- _Given exercise 1_:
According to the article on Lebanon, which two roads are open for the country today?

- _Extract_:
There are two roads open for Lebanon today, one leading toward reform, the other toward devastation. The political parties will grind their teeth and scheme to get as much out of the IMF as they can, but they will have to broadly accept an agreement in the end. They have nowhere else to go.
*BY Michael Young
It’s difficult to be optimistic in Lebanon today, but we are at a valuable new moment in the country’s history. After decades of feeding off of a rentier system, the country’s corrupt political forces realise they have killed the beast that fed them. It is “game over.” Their ability to recreate what they had before is nil.
If one dared be optimistic, it would be optimism that Lebanon has no alternative today but to rebuild everything from scratch. Even the promise of income from oil and gas was dealt a major blow recently, blocking the oligarchy’s sole way out of their financial dilemma. This interregnum creates an opening for Lebanese society partly to shape its own destiny against the political actors who impoverished them.

- _Given exercise 2_:
Copy out the records from the line containing "Select the day 31 link" through the end of the records, word for word, leaving out the pictures.

- _Provided material_:
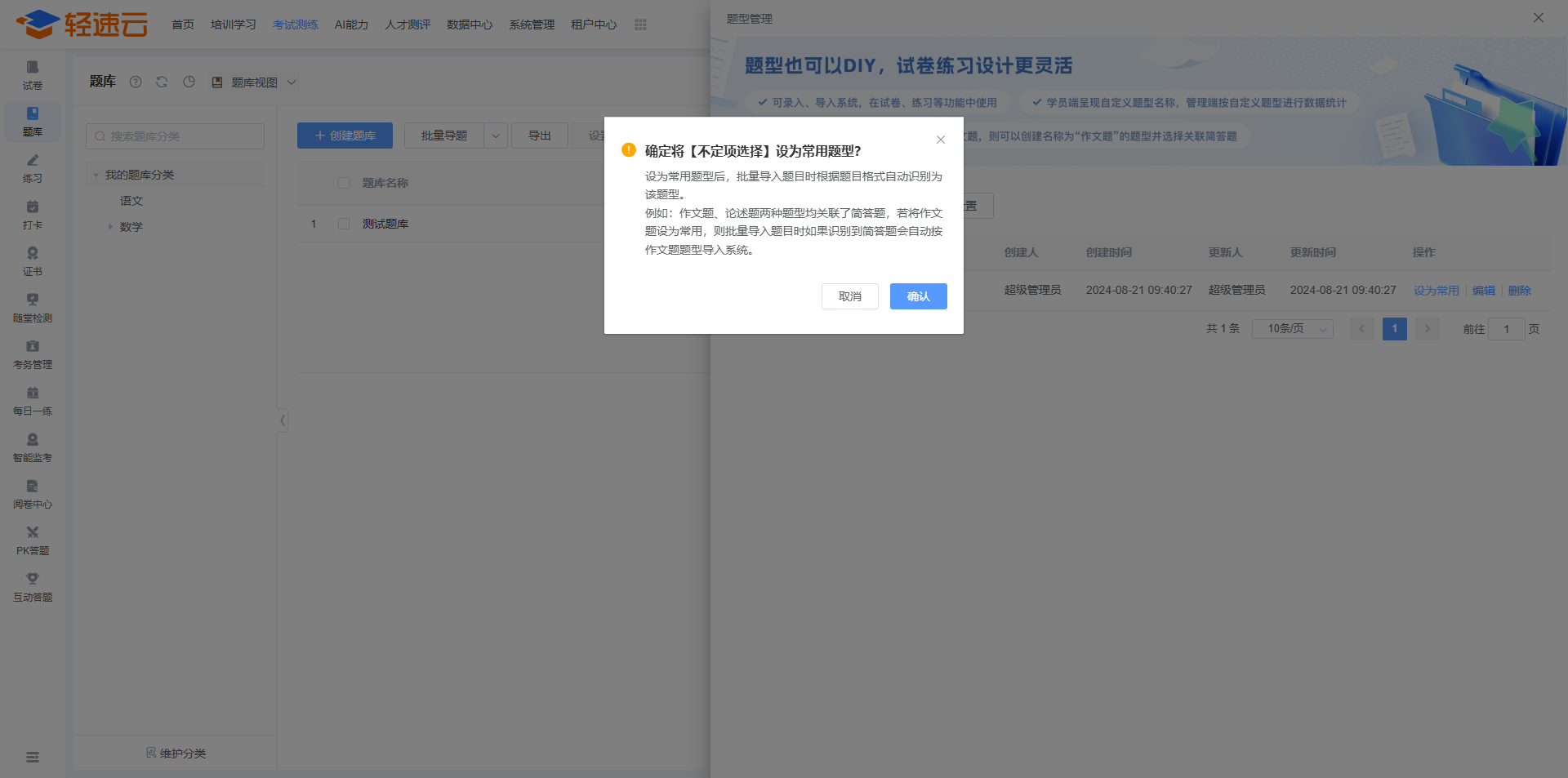Open the 数据中心 menu
This screenshot has width=1568, height=778.
tap(470, 24)
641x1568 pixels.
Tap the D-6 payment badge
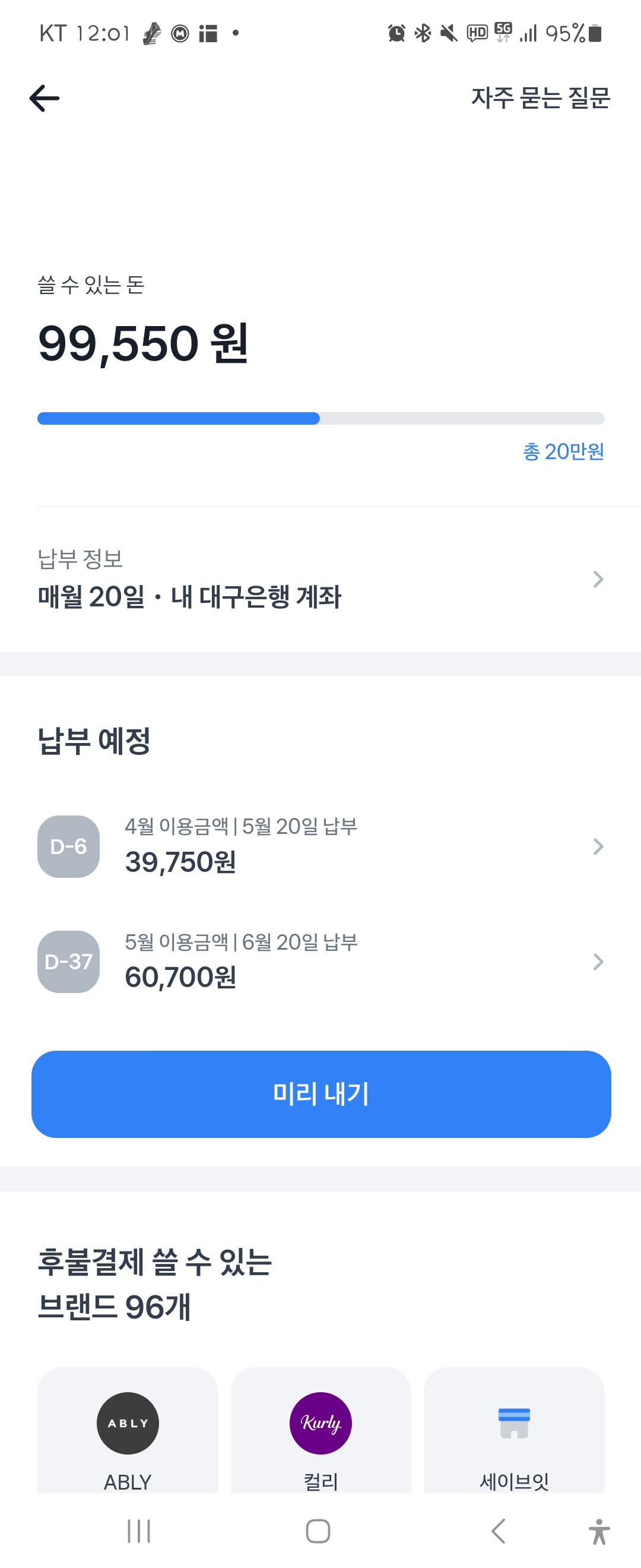[x=69, y=846]
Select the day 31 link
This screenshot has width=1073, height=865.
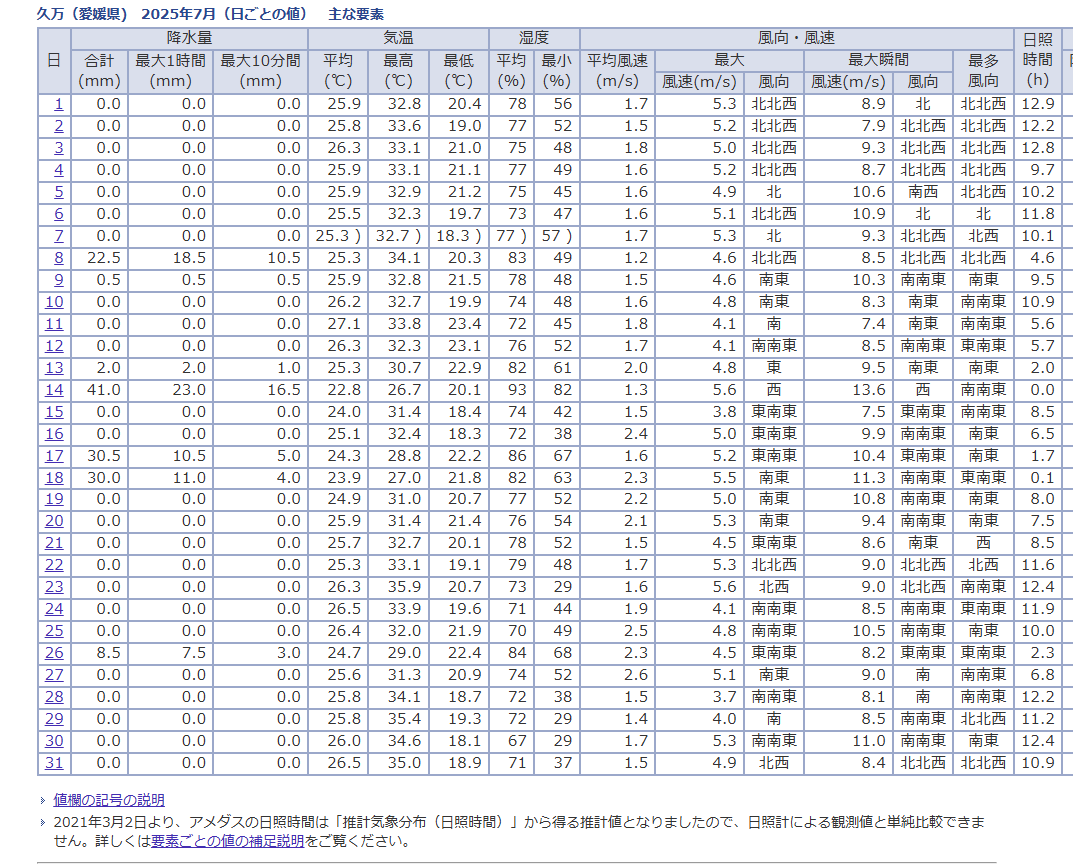(54, 763)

- _Output 1_:
One road leads toward reform and the other toward devastation.

- _Output 2_:
Select the day 31 link
This screenshot has width=1073, height=865.
(54, 763)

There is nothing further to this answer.